Why Does Reality Exist?

Mystical Experience, Spiritual Awakening, and Divine Consciousness

There are mystical experiences I’ve had, where it feels like I’m “seeing” a Reality that is “realer than real”–although, I’m not “seeing” it through my eyes but through my mind. It’s more of an understanding.

It feels so real, and like the life that I previously led was just a dream.

I’m so sure in my revelation that, this sensation, once attained will be impossible to lose, but as surely as the revelation comes, as soon as I “return”, it becomes a distant memory.

I explore the idea of spiritual amnesia in my book, Why Does Reality Exist?, and suggest in it that spiritual amnesia is the result of this world being (constructed).

That is, Reality seems so real in whatever state you are in, until it all is reinvented. When you enter a state of ecstasy, you also enter a state of spiritual amnesia as well, but only towards that previous dream you were in–that one we call “life”. So, spiritual amnesia is simply the toggle that moves us from one state of consciousness to the next.

» PROBLEMS TO WORK ON:
(a) Print the part of the passage on mystical experience starting at "There are mystical" and ending at "of an understanding.", word for word.
(b) Write what comes next in the passage on mystical experience and spiritual amnesia, picking up after its last sentence.
None of the material after this point has any bearing here.

» GIVEN MATERIAL:

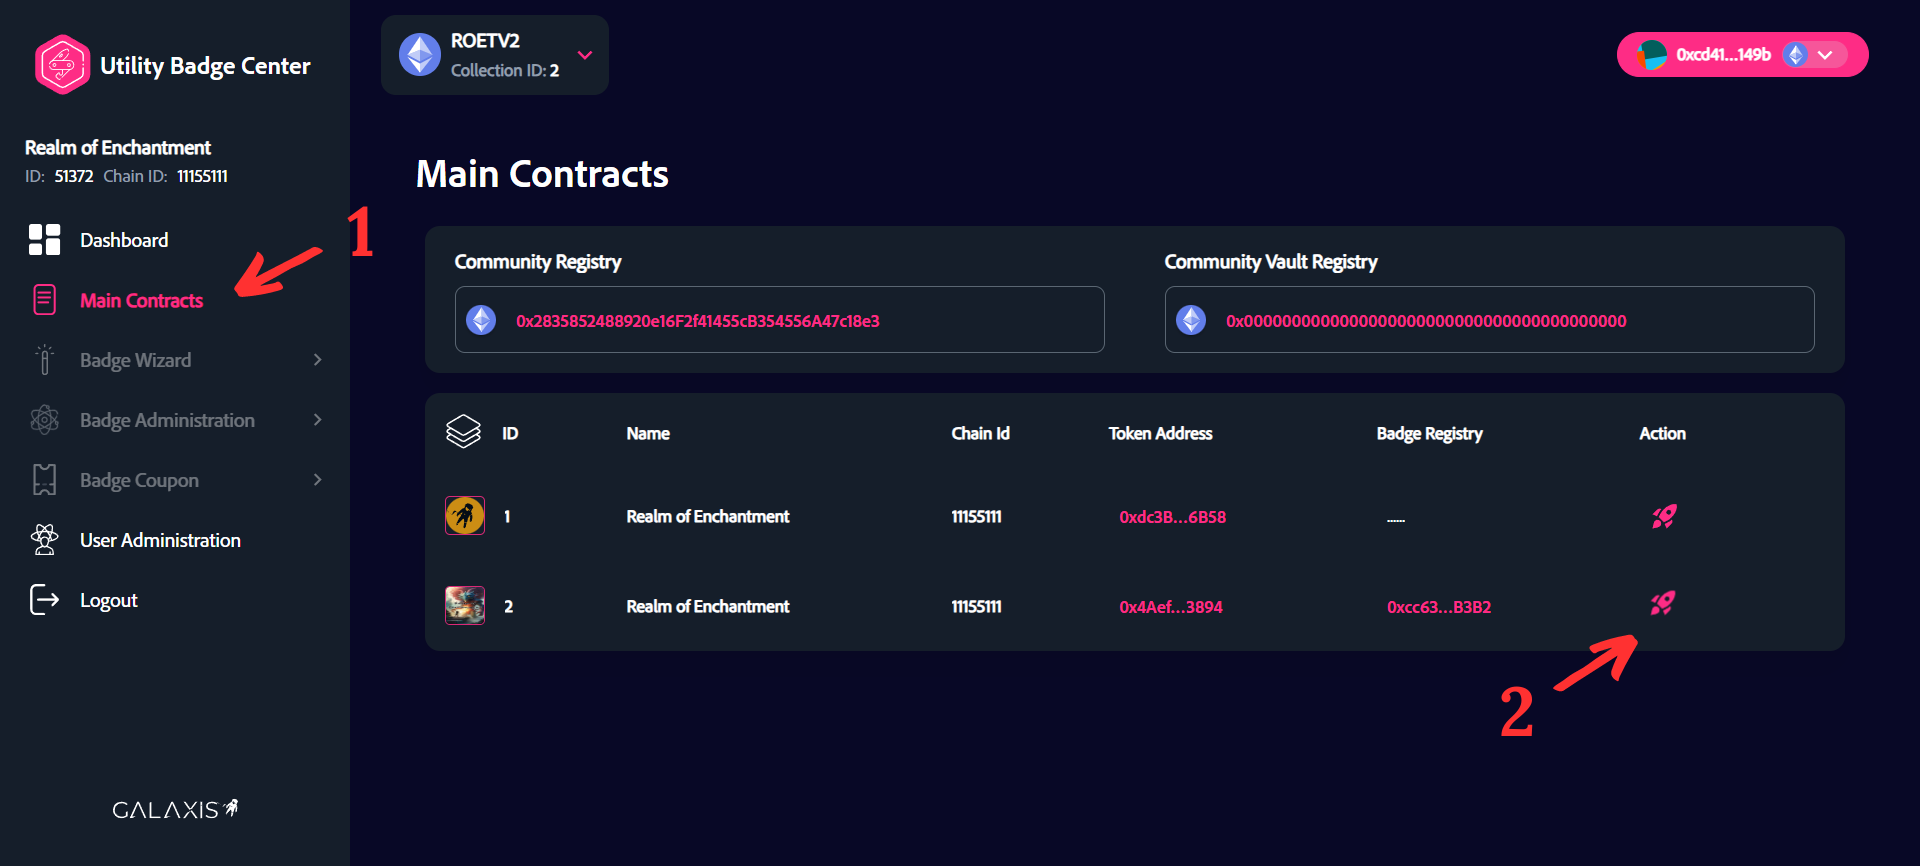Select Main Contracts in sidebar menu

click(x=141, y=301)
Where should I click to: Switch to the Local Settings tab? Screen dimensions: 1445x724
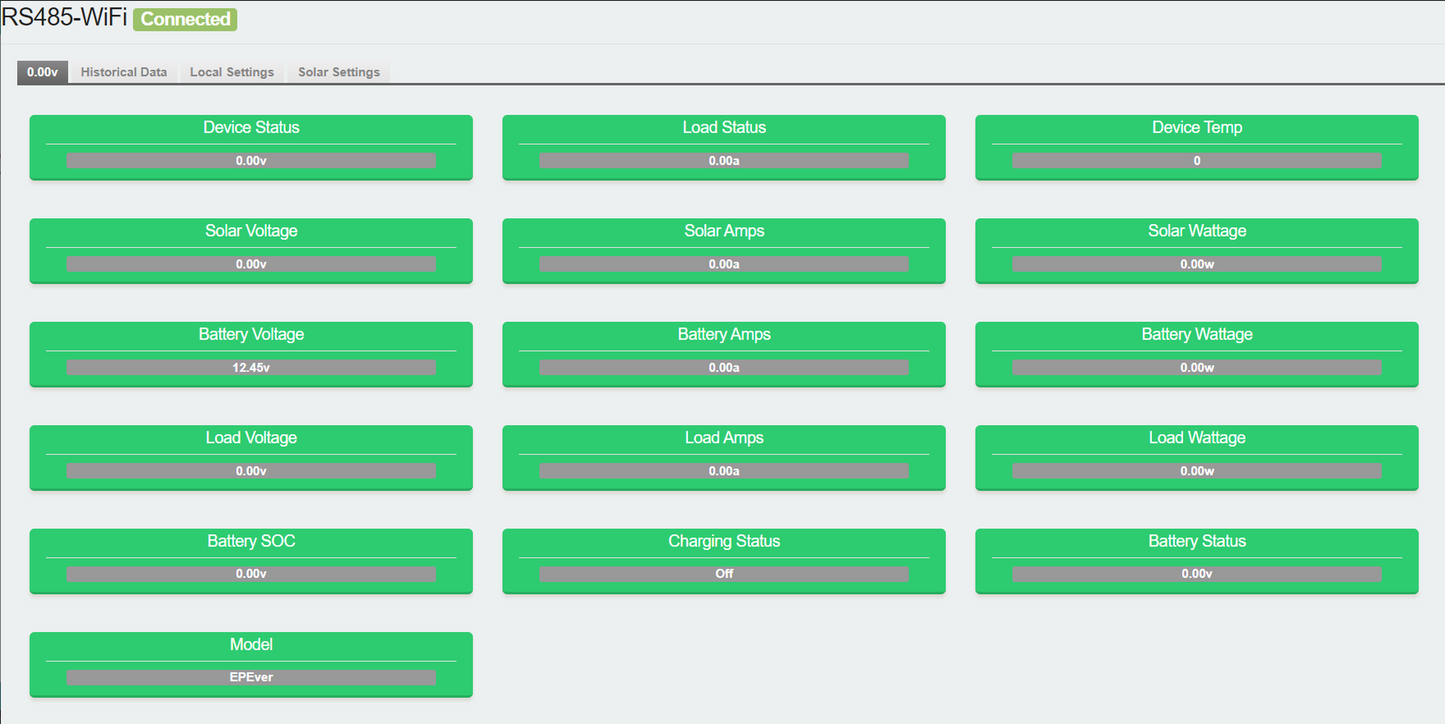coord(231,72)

» TASK RESULTS:
(a)
There are mystical experiences I’ve had, where it feels like I’m “seeing” a Reality that is “realer than real”–although, I’m not “seeing” it through my eyes but through my mind. It’s more of an understanding.

(b)
This, however, begs the question: which state is closer to truth? Intuitively, the mystical state, as fanciful as it seems when one “returns”, feels “realer than real”, but is it?

Although it’s tempting to say that “all states of consciousness” convey different, but equal, forms of truth, in my view, mystical states convey a higher truth in terms of spiritual awareness (although not in terms of daily living). We become more aware of the actual nature of Reality.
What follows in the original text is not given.